New York Times, 16 October 2007

See also CAIR  Communities in Support of KGIA  andMuslimMatters.org

Islamo-Fascism Awareness Week’s star lineup

David HorowitzAnother thorough demolition of David Horowitz’s “Islamo-Fascism Awareness Week”, coming to US campuses next week:

“Mr. Horowitz and his hounds claim that the event’s purpose is to advocate for moderate Muslims struggling against fundamentalism and highlight the oppression of Islamic women, while refraining from attacking Islam directly. This is hard to believe when looking at the week’s speaking lineup.

“It includes Daniel Pipes, creator of Campuswatch.com, a forum of McCarthyist attacks on Middle East Studies professors who refuse to sympathize with Israel; Ann Coulter, the savage pundit whose rants of unfathomable ignorance have included assertions that Muslims – whom she labels ‘ragheads’ – have a ‘predilection for violence’; Rick Santorum, the xenophobic, Bible-thumping ex-senator from Pennsylvania infamous for his anti-women voting record; Robert Spencer, the conservative commentator who denounces Islam and blames its teachings for producing terrorism worldwide; Dennis Prager, who condemned a Minnesota congressman for ceremoniously swearing on the Quran because it excluded the Bible and ‘failed to acknowledge America’s Judeo-Christian value system’; Mike Adams, a religious zealot who compares women who have abortions to Charles Manson; and Michael Medved, a guest-host for Rush Limbaugh who has claimed that Islam has a ‘special violence problem’.

“In addition, the week incorporates the showing of controversial films including a piece on Palestinian suicide bombers that received widespread criticism for its pro-Israel bias; a short film that demonizes Muslims by attributing terrorism to the ‘violent, expansionary ideology’ of Islam; an ABC miniseries ridiculed for portraying the Clinton administration as responsible for Sept. 11; and a documentary connected to a watchdog group that monitors the media for negative portrayals of Israel.

“One is left to wonder how Mr.
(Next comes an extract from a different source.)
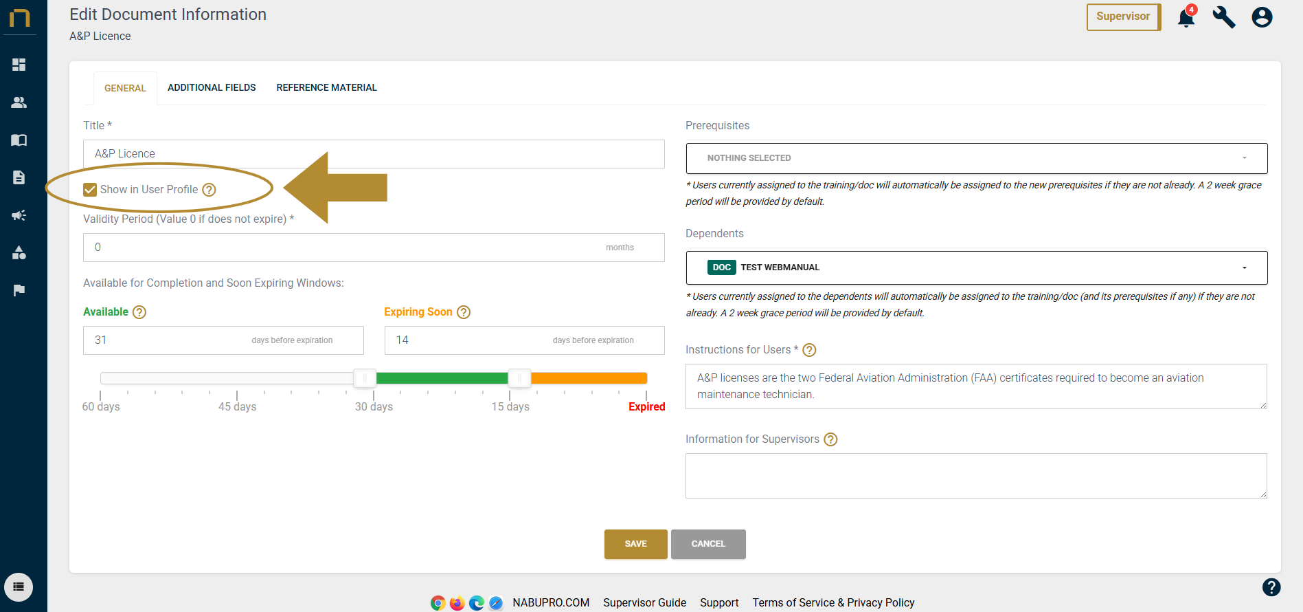Switch to Additional Fields tab
Screen dimensions: 1303x612
pyautogui.click(x=212, y=88)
Horowitz could claim that his campaign is not meant to negatively portray Islam when its content is dripping with anti-Muslim sentiment. Many of the speakers are not only completely out of touch with the mainstream; they lack the qualifications or general credibility to foster intellectual discussions on Islam, terrorism, or women’s rights. People need to see Islamo-Fascism Awareness Week for what it is: a strategic, fear-mongering maneuver meant to salvage support for the Iraq war as public discontent reaches an all-time high.”